(Passage to read):
|Publication number||US6779681 B2|
|Application number||US 09/793,027|
|Publication date||Aug 24, 2004|
|Filing date||Feb 26, 2001|
|Priority date||Feb 26, 2001|
|Also published as||CA2369334A1, CN1372061A, EP1234519A2, EP1234519A3, US20020117507|
|Publication number||09793027, 793027, US 6779681 B2, US 6779681B2, US-B2-6779681, US6779681 B2, US6779681B2|
|Inventors||Matthew Joseph Doerfler, William Wray Shepler, Matthew Garrett Lerch|
|Original Assignee||Rubbermaid Incorporated|
|Export Citation||BiBTeX, EndNote, RefMan|
|Patent Citations (39), Referenced by (5), Classifications (13), Legal Events (7)|
|External Links: USPTO, USPTO Assignment, Espacenet|
The present invention relates to a latch for a storage unit.
It is generally known to provide for a storage unit having a base, a cover, and a latch for securing the cover in a “closed” or “locked” position. Such latches are typically “buckles” or hasps.
However, such known latches has several disadvantages including: requiring two hands to operate; requiring multiple materials and components; having one or more “pinch points” that may pinch the hand of a user; requiring an undesirable amount of force to operate (which makes actuation difficult for some users); requiring precise alignment and/or a secondary device (e.g., lock) to “lock.”
To provide an inexpensive, reliable and widely adaptable technique of engaging/locking and disengaging/unlocking such items as storage units and totes to avoid the above-referenced and other problems would represent a significant advance in the art. Accordingly, it would be advantageous to provide a latch for a storage unit. It would also be advantageous to provide an inexpensive, easy-to-manufacture and aesthetically pleasing latch which overcomes the above-noted disadvantages of prior latches for storage units. It would further be advantageous to provide a latch that only requires one hand (or finger) to operate. It would further be advantageous to provide a latch that requires a lesser amount of force to operate. It would further be advantageous to provide a latch that employs components that may be fabricated (e.g., integrally molded) with latch, cover, or base. It would be desirable to provide for a latch having one or more of these or other advantageous features.
How these and other advantages and features of the present invention are accomplished, individually or in various subcombinations, is described in the following detailed description of the preferred embodiment of the invention, taken in conjunction with the drawings. Generally, however, they may be accomplished in a storage unit comprising a base, a cover movable between a closed position and an open position, and a mechanism configured to releasably couple the cover to the base. The mechanism includes a member that is configured to move between a first position and a second position. In the second position, the member is at least partially disposed in an aperture.
These and other features of the present invention may also be accomplished in a storage unit comprising a base having a rim, a cover movable between a closed position and an open position, and a mechanism configured to releasably couple the cover to the base. The mechanism includes a user interface and a post. The user interface is configured to pivot between a first position and a second position. The post is at least partially disposed in an aperture in the rim when user interface is in the second position.

(Dataset section):
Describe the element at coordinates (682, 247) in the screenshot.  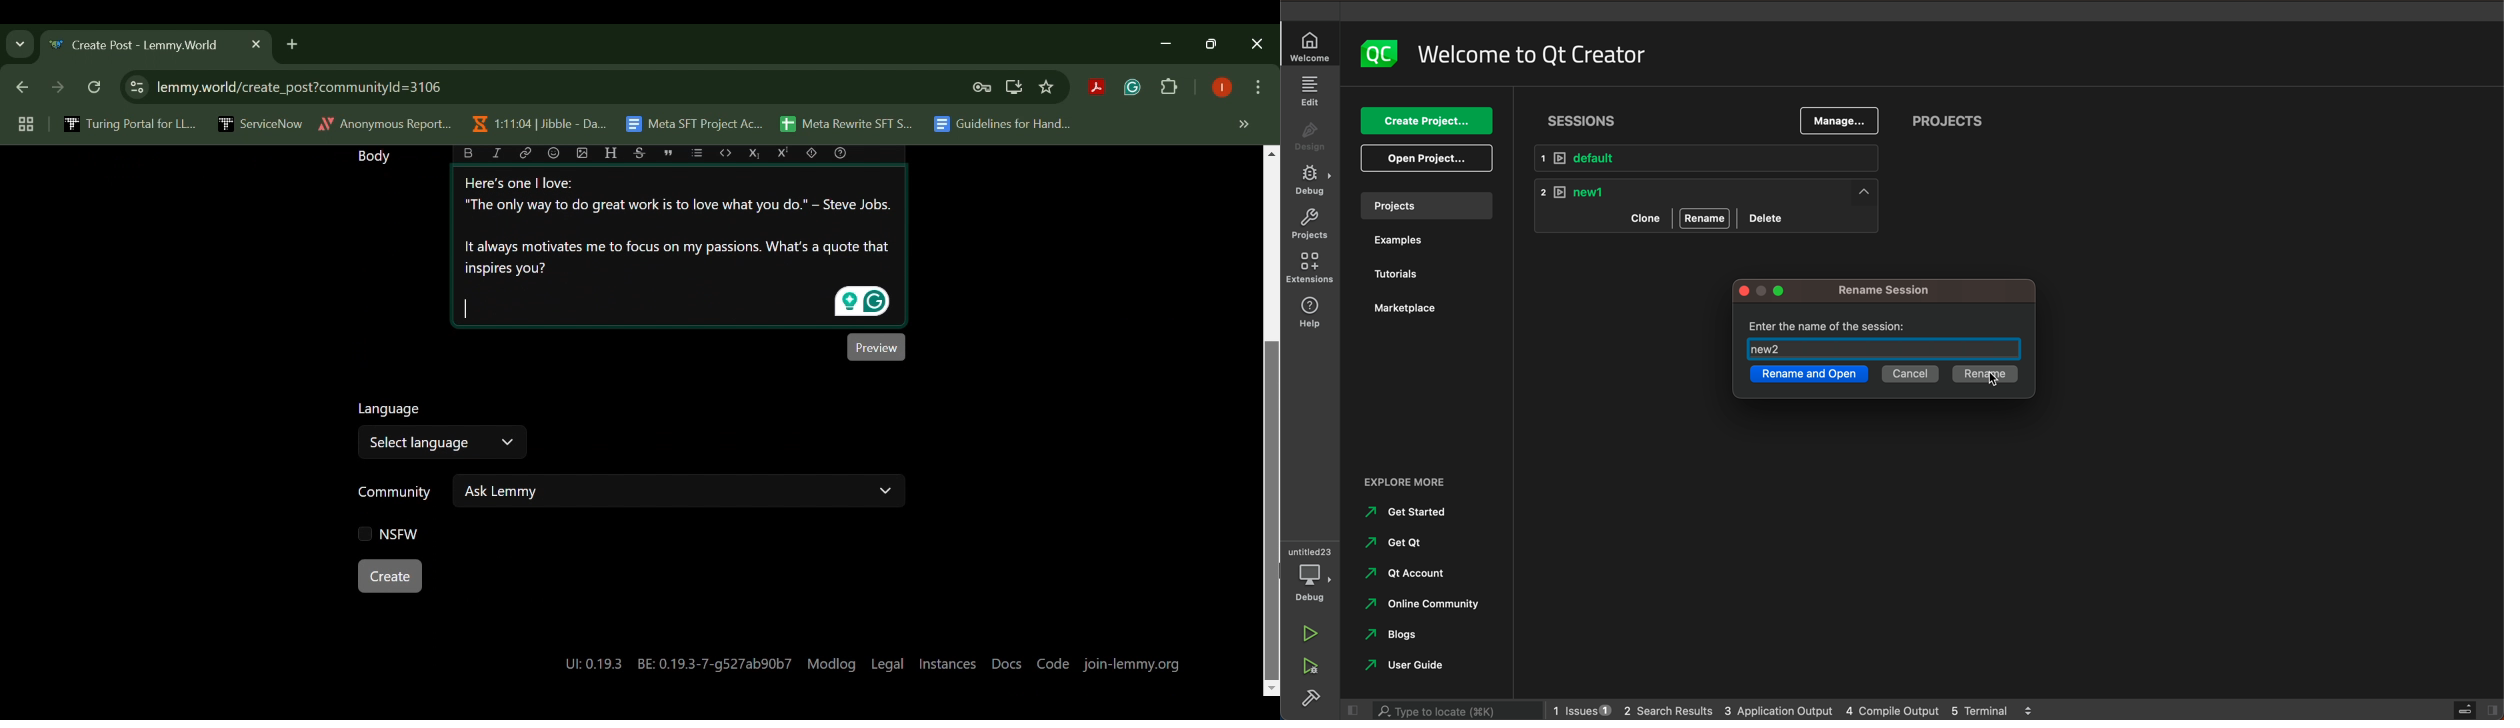
I see `Here's one | love: “The only way to do great work is to love what you do.” - Steve Jobs. It always motivates me to focus on my passions. What's a quote that inspires you?` at that location.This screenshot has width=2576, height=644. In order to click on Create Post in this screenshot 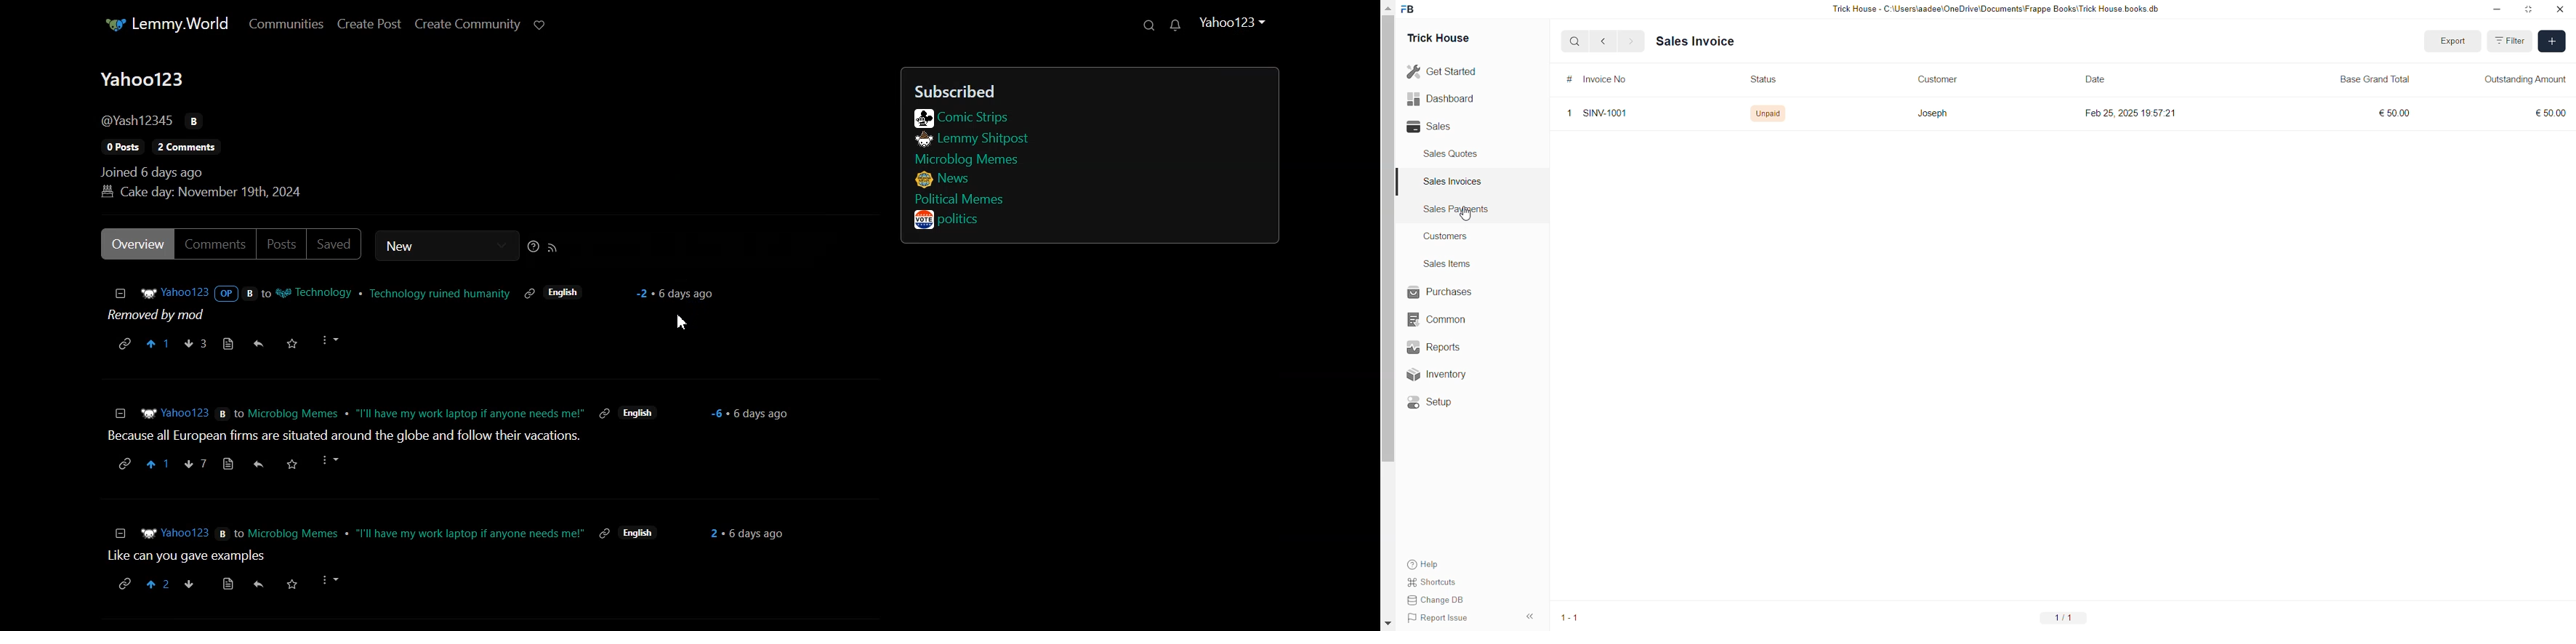, I will do `click(370, 24)`.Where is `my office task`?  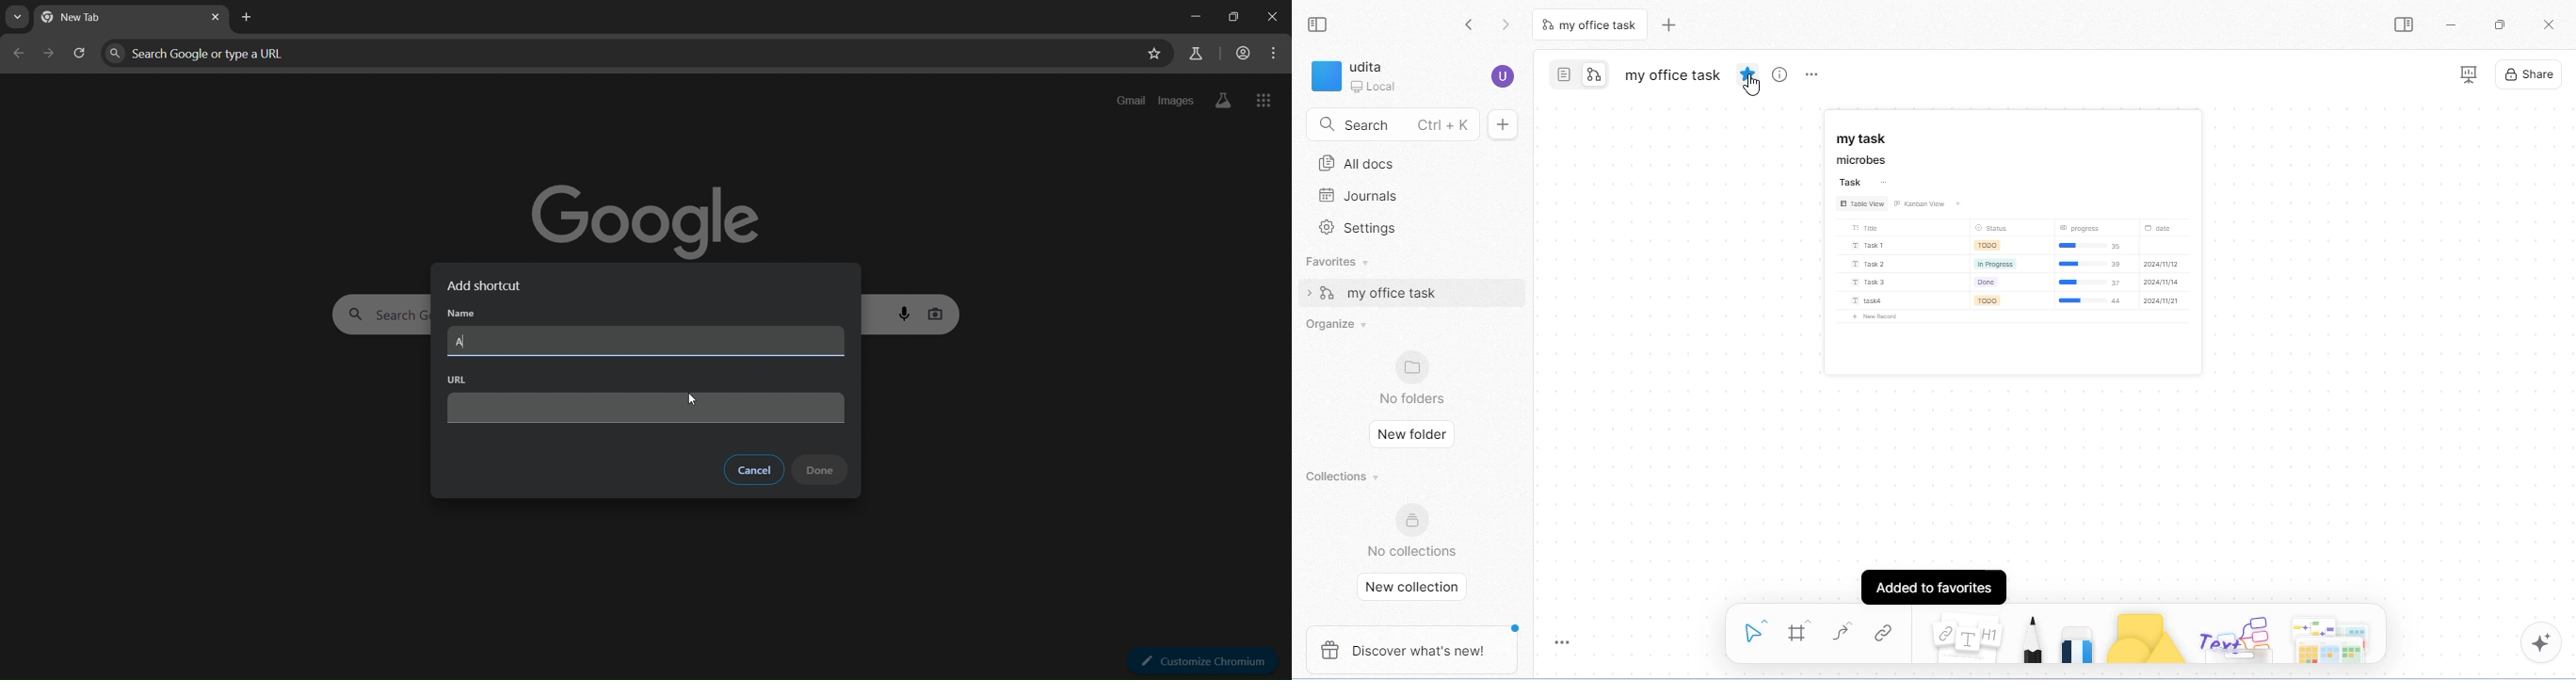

(Tasks to carry out):
1) Based on the latch patent, decide whether each statement is accurate, answering yes or no and quoting the deciding words: (a) the known latches for storage units are typically buckles or hasps; (b) the user interface in the second described storage unit slides between its two positions; (c) the known latches can be operated with one hand.
2) Write the next part of the latch patent, starting after its final sentence.
The data above has no connection to the latch patent.

(Answers provided):
1)
(a) Yes: "Such latches are typically “buckles” or hasps."
(b) No: "The user interface is configured to pivot between a first position and a second position."
(c) No: "requiring two hands to operate"

2)
These and other features of the present invention may further be accomplished in a storage unit comprising a base having a rim, a cover movable between a closed position and an open position, a latch configured to releasably couple the cover to the base. The latch includes a user interface configured to pivot between a first position and a second position, a post configured to be at least partially disposed in an aperture in the rim when the user interface is in the second position, and an attachment member that extends from the user interface and is configured to provide a fulcrum about which the user interface pivots.
The present invention further relates to various features and combinations of features shown and described in the disclosed embodiments. Other ways in which the objects of the present invention are accomplished will be described in the following specification or will become apparent to those skilled in the art after they have read this specification. Such other ways are deemed to fall within the scope of the present invention if they fall within the scope of the claims which follow.
FIG. 1 is a perspective view of the storage unit with the cover partially open according to a preferred embodiment.
FIG. 2 is a perspective view of the storage unit of FIG. 1 with the cover closed.
FIG. 3 is a rear perspective view of the storage unit of FIG. 1.
FIG. 4 is a fragmentary perspective view of the storage unit of FIG. 1.
FIG. 5 is a schematic perspective view of a storage unit according to an exemplary embodiment.
FIG. 6 is a schematic perspective view of a cover for a storage unit according to an exemplary embodiment.
FIG. 7 is a top plan view of the storage unit of FIG. 1 with the latch in a locked position.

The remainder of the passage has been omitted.